Alzheimers Dement. 2025 Jan 9;20(Suppl 7):e084944. doi: 10.1002/alz.084944. eCollection 2024 Dec.

Affiliations

¹ Normandie Univ, UNICAEN, INSERM, U1237, PhIND “Physiopathology and Imaging of Neurological Disorders”, NeuroPresage Team, GIP Cyceron, Caen, France
² German Center for Neurodegenerative Diseases (DZNE), Dresden, Germany
³ Clinical Memory Research Unit, Department of Clinical Sciences, Lund University, Lund, Sweden
⁴ Division of Psychiatry, University College London, London, United Kingdom
⁵ GIGA‐CRC, University of Liège, Liège, Belgium
⁶ Psychology and Cognitive Neuroscience Unit, University of Liège, Liège, Belgium
⁷ Département de Recherche Clinique, CHU Caen‐Normandie, Caen, France
⁸ Service de Neurologie, CHU Caen‐Normandie, Caen, France

Abstract

Background: Despite evidence that sex can modulate Alzheimer’s disease (AD) risk, whether risk factors are similarly related to AD markers in women and men remains largely unexplored. We aimed to assess how a combination of potentially modifiable risk factors are associated with cognitive and pathological markers of AD in older women and men.

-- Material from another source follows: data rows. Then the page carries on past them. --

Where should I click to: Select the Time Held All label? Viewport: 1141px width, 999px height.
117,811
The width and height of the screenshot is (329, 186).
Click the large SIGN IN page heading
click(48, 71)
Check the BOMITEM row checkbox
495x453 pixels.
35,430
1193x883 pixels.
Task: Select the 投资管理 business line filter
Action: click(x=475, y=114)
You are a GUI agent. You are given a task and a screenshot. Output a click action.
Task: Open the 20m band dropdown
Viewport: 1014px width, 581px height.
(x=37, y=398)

Method: We included 135 cognitively unimpaired older adults (≥65 years old, 83 women; Table 1) from the Age‐Well trial (NCT02977819; baseline data) with multidomain assessments of modifiable risk factors, including cardiovascular (body mass index, systolic blood pressure, LDL cholesterol), lifestyle (complex mental activity throughout life, physical activity, diet), and psychological (quality of life, depressive and anxiety symptoms, rumination, worry). AD markers included the Preclinical Alzheimer Cognitive Composite‐5 (PACC‐5), a measure of global cognition sensitive to AD‐related decline, and multimodal neuroimaging and blood sampling providing measures of hippocampal volume (MRI), brain perfusion in temporo‐parietal regions, neocortical amyloid burden (PET) and p‐tau181 (plasma). Multivariate partial least squares analyses were used to assess relationships between combinations of risk factors and AD hallmarks (cognition, neurodegeneration, amyloid and tau) in women and men separately.

Result: In women, a combination of lower quality of life and complex mental activity throughout life and higher levels of anxiety and worry, was associated with lower PACC‐5 scores and higher p‐tau181 levels (p = .002, 60.5% of variance explained; Fig. 1). In men, two significant latent variables emerged. Lower systolic blood pressure, adherence to a Mediterranean diet and quality of life, and higher levels of anxiety and worry, were associated with higher hippocampal volume and lower brain perfusion in regions sensitive to AD (p = .022, 45.2% of the variance explained; Fig. 2A); while lower levels of quality of life and complex mental activity throughout life were associated with worse PACC‐5 scores and higher neocortical amyloid deposition and p‐tau181 levels (p = .023, 35.9% of the variance explained; Fig. 2B).

Conclusion: These preliminary findings suggest that the modifiable factors that could influence AD markers may differ by sex in cognitively unimpaired older adults. Pending replication in larger and independent cohorts, these results highlight the need to consider sex specificities in prevention strategies.